I don't know whether this helps or whether you've already seen this before, but this made a lot more intuitive sense to me than the combinatorial approach in Halmos's book.

The key point in the proof is to prove the maximal ergodic theorem. This states that if $M_T$ is the maximal operator $M_T f= \sup_{n >0} \frac{1}{n+1} (f + Tf + \dots + T^n f)$, then $\int_{M_T f>0} f \geq 0$. Here $T$ is the associated map on functions coming from the measure-preserving transformation.

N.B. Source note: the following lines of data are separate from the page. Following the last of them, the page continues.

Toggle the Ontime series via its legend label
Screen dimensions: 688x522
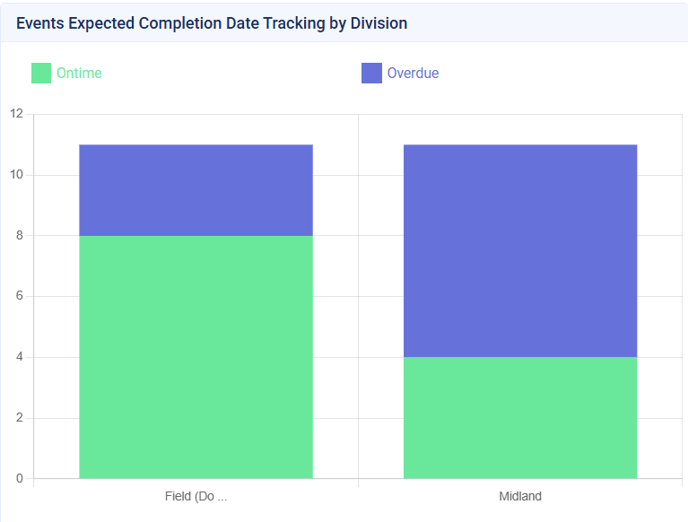click(x=79, y=73)
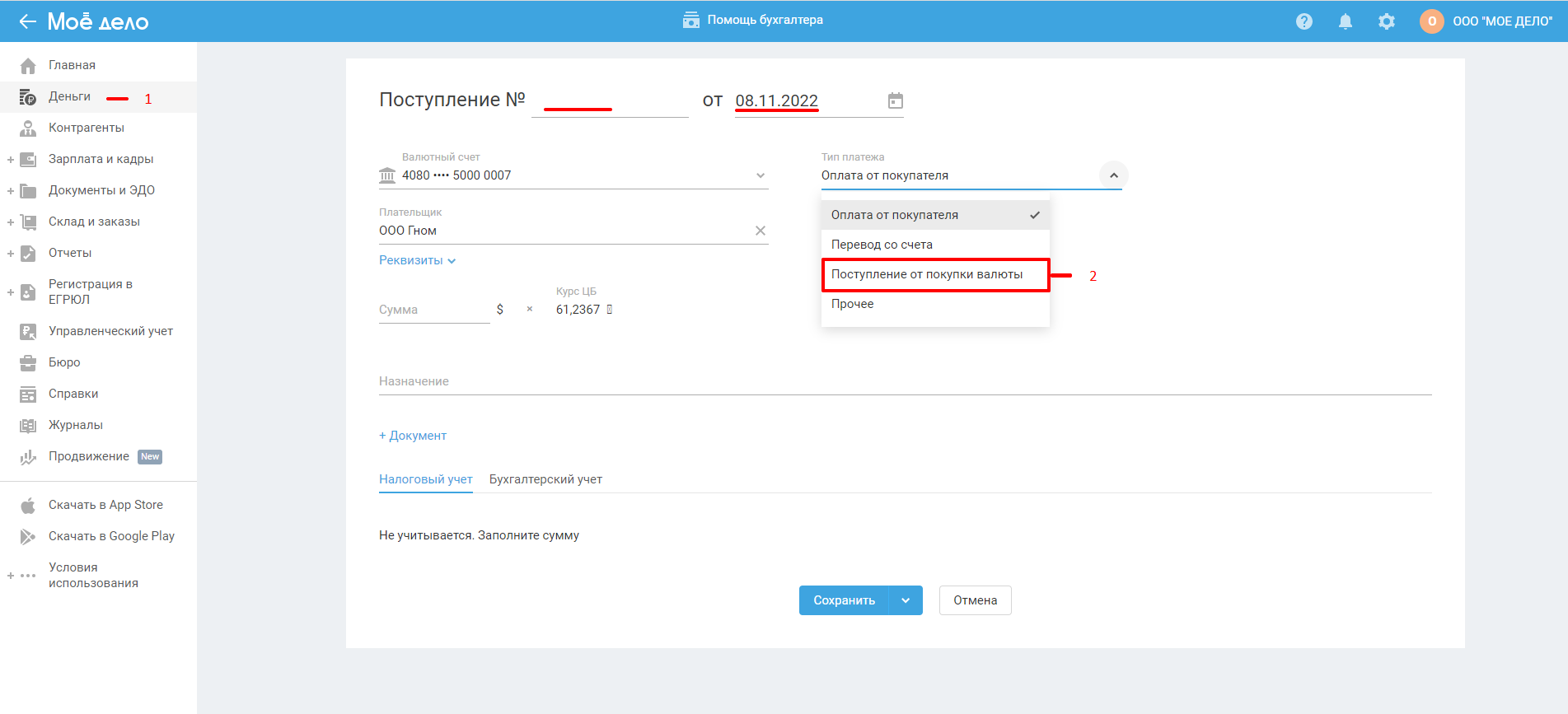Open Сохранить button dropdown arrow

pyautogui.click(x=906, y=600)
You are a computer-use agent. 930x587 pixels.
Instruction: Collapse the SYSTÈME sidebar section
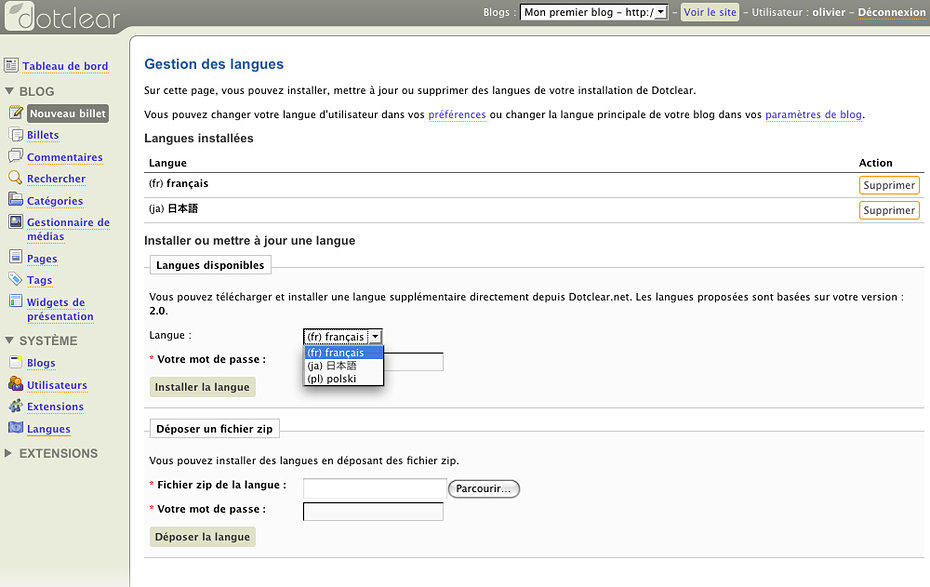[10, 341]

This is a weak-type inequality, and the fact that one considers the maximal operator isn't terribly surprising given how they arise in a) the proof of the Lebesgue differentation theorem (namely, via the Hardy-Littlewood maximal operator $Mf(x) = \sup_{t >0} \frac{1}{2t} \int_{x-t}^{x+t} |f(r)| dr$. b) In the theory of singular integrals, one can define a maximal operator in the same way and prove that it is $L^p$-bounded for $1 < p < \infty$ and weak-$L^1$ bounded in suitably nice homogeneous cases (e.g. the Hilbert transform). One of the consequences of this is, for instance, that the Hilbert transform can be computed a.e. via the Cauchy principal value of the usual integral. c) I'm pretty sure the boundedness of the maximal operator of the partial sums of Fourier series is used in the proof of the Carleson-Hunt theorem. So using maximal operators (and, in particular, weak bounds on them) to establish convergence is fairly standard. Once the maximal inequality has been established, it isn't usually very hard to get the pointwise convergence result, and the ergodic theorem is no exception.

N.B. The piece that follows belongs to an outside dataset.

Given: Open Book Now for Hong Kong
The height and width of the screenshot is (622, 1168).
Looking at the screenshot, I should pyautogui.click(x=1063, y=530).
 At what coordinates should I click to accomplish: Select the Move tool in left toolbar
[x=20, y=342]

The maximal ergodic theorem actually generalizes to the case where $T$ is an operator of $L^1$-norm at most 1, and thinking of it in a more general sense might meet the criteria of your question. In particular, let $T$ be as just mentioned, and consider $M_T$ described in the analogous way. Or rather, consider $M_T'f = \sup_{n \geq 0} \sum_{i=0}^n T^if$. Clearly $M_T'f >0$ iff $M_Tf >0$. Moreover, $M_T'$ has the crucial property that $T M_T' f + f = M_T' f$ whenever $M_Tf>0$.

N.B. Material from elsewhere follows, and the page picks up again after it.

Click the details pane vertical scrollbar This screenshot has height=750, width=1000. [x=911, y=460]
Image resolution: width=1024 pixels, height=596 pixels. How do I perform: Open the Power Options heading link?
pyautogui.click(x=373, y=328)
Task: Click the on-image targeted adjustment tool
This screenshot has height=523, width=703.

Therefore, $\int_{M_T'f>0} f = \int_{M_T'f>0} M_T'f - \int_{M_T'f>0} TM_T'f.$ The first part is in fact $||M_T'f||_1$ because the modified maximal operator is always nonnegative. The second part is at most $||T M_T'f|| \leq ||M_T'f||$ by the norm condition. Hence the difference is nonnegative.

Perhaps this will be useful: let $M$ be an operator (not necessarily linear) sending functions to nonnegative functions such that $(T-I)Mf = f$ wherever $Mf>0$, for $T$ an operator of $L^1$-norm at most 1). Then $\int_{Mf>0} f \geq 0$. The proof is the same.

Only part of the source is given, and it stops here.